__Recorded data__
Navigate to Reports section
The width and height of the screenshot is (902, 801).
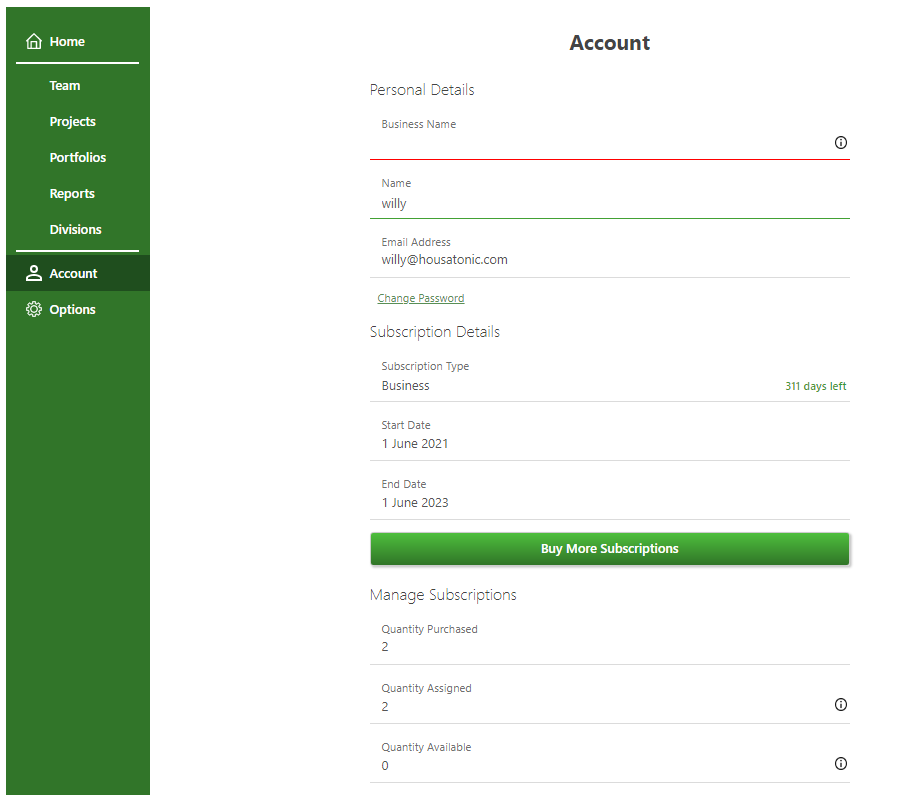coord(72,194)
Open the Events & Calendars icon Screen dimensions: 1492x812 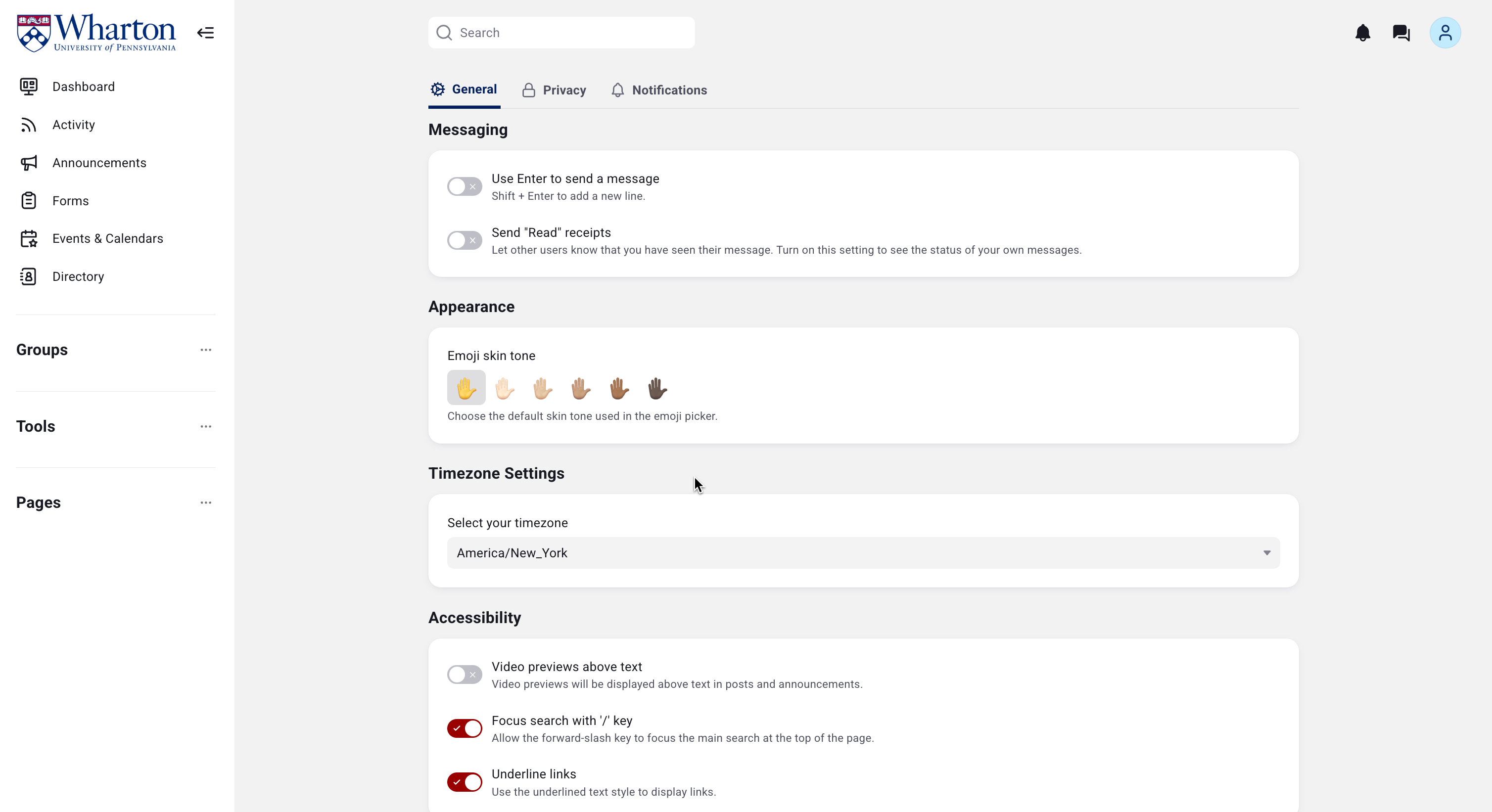tap(28, 239)
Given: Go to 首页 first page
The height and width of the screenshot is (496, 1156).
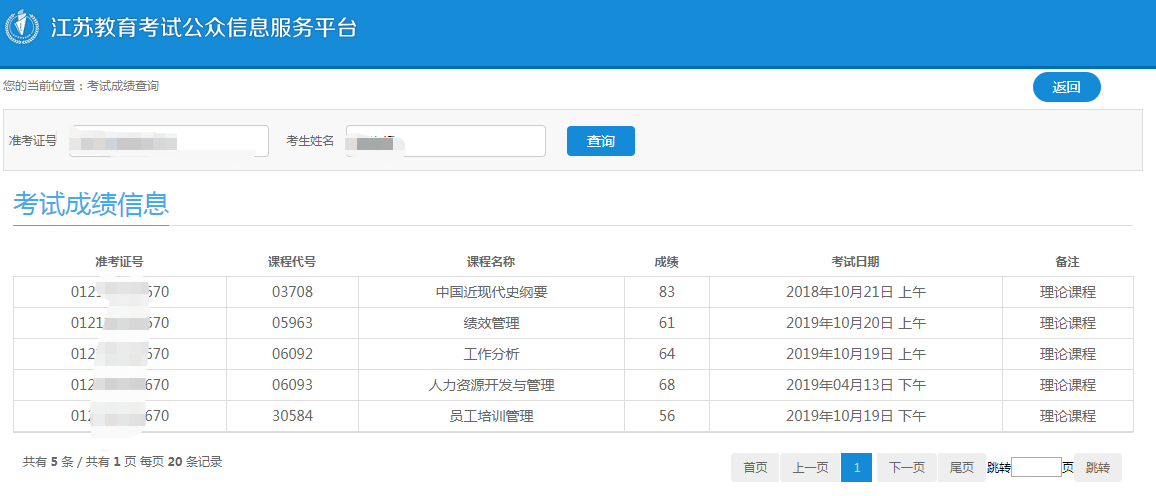Looking at the screenshot, I should tap(755, 467).
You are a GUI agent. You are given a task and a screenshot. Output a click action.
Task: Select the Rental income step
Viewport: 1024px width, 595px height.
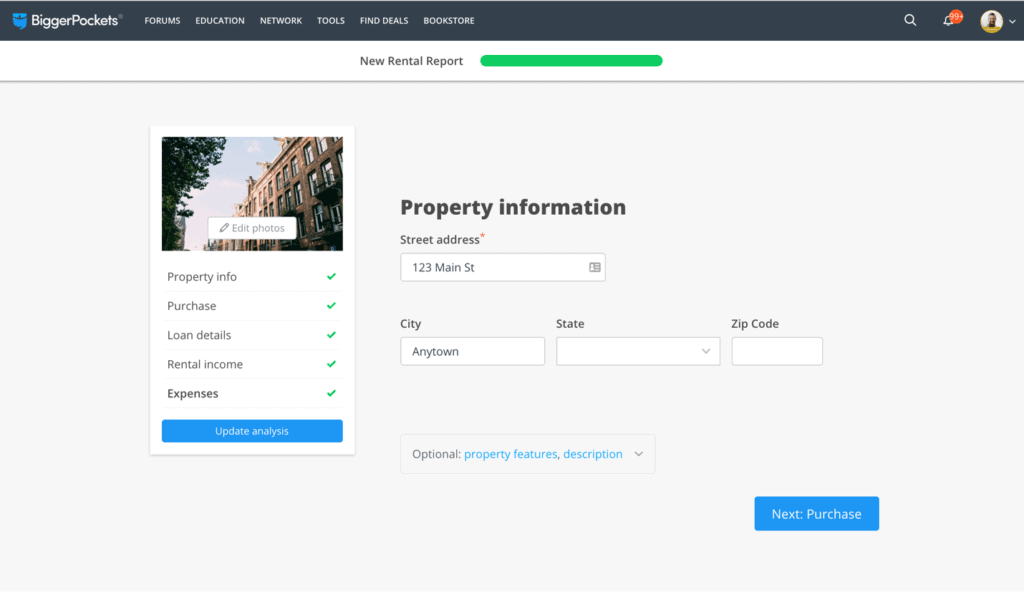(205, 365)
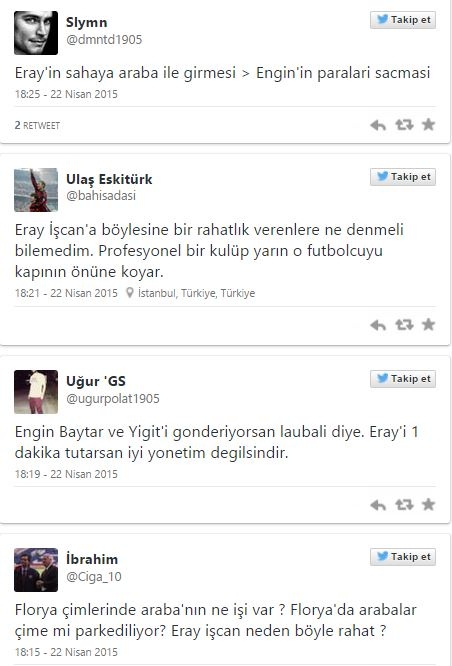Reply to Slymn's tweet
452x666 pixels.
point(378,125)
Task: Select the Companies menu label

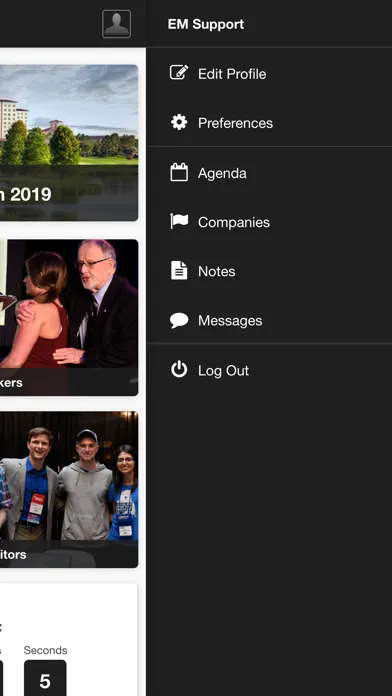Action: (x=234, y=222)
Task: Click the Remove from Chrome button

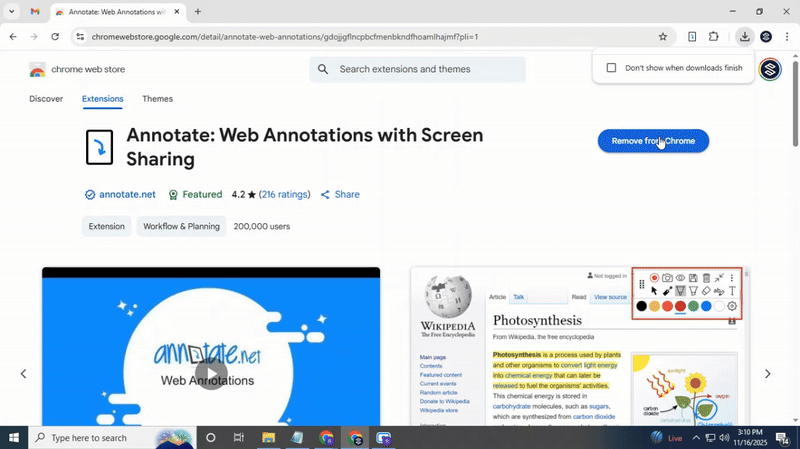Action: (653, 141)
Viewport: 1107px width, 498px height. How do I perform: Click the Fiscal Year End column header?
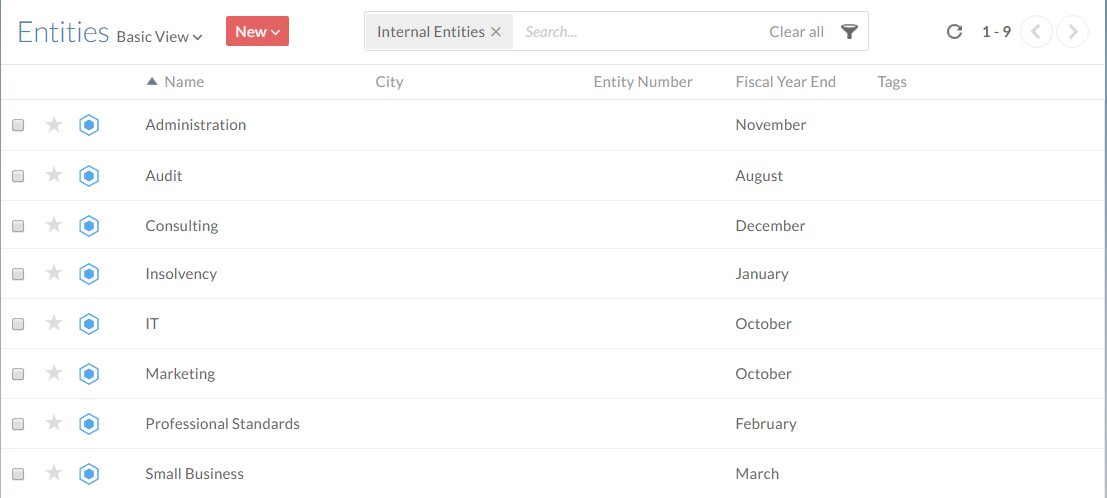pos(785,82)
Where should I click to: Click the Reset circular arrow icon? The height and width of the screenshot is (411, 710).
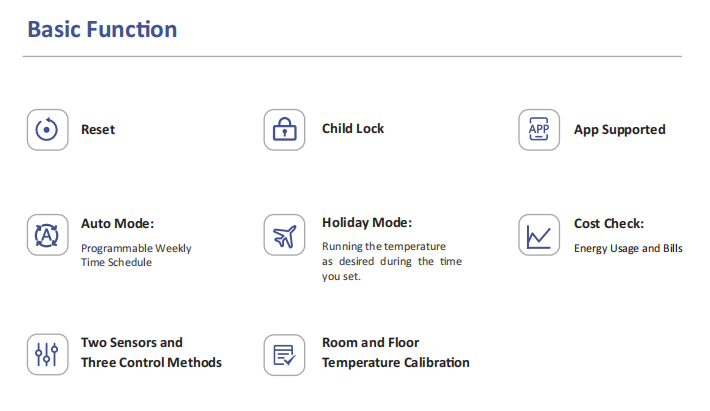48,130
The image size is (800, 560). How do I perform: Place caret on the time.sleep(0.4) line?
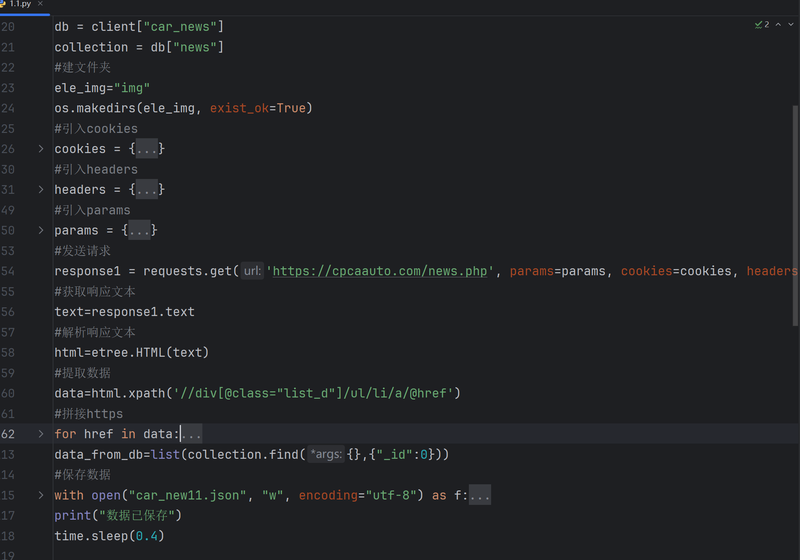tap(109, 536)
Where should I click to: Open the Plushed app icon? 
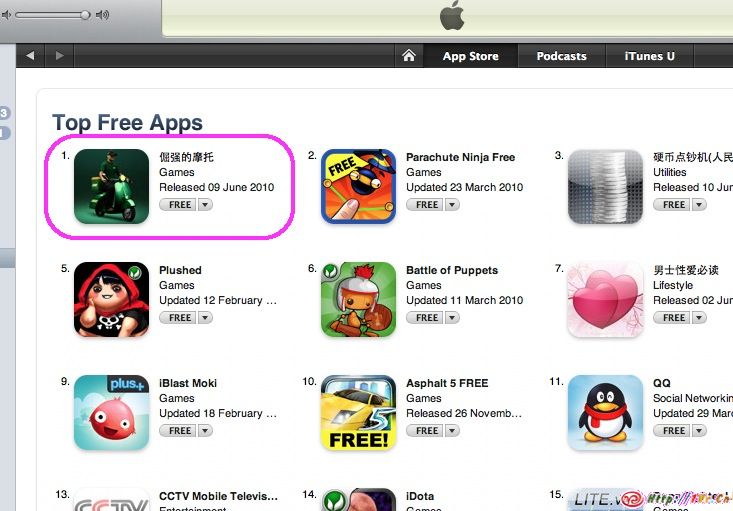click(111, 299)
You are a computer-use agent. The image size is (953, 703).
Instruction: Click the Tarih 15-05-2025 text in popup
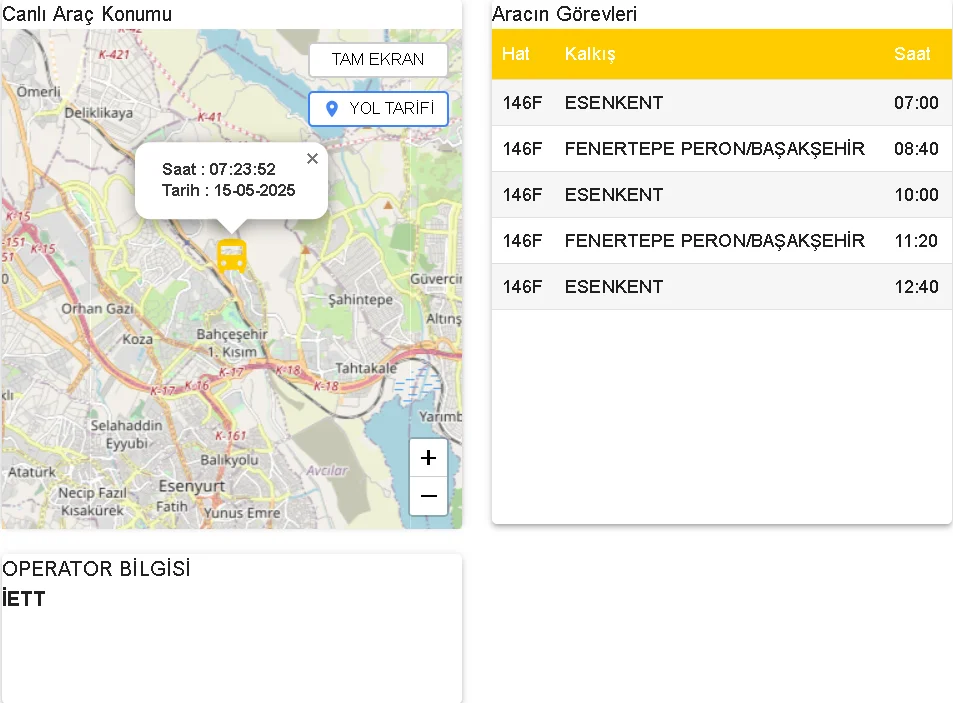point(229,190)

__Directions for this task__
Report how many lines in these entries contain "agent". Answer with the number only.

__Final answer__
2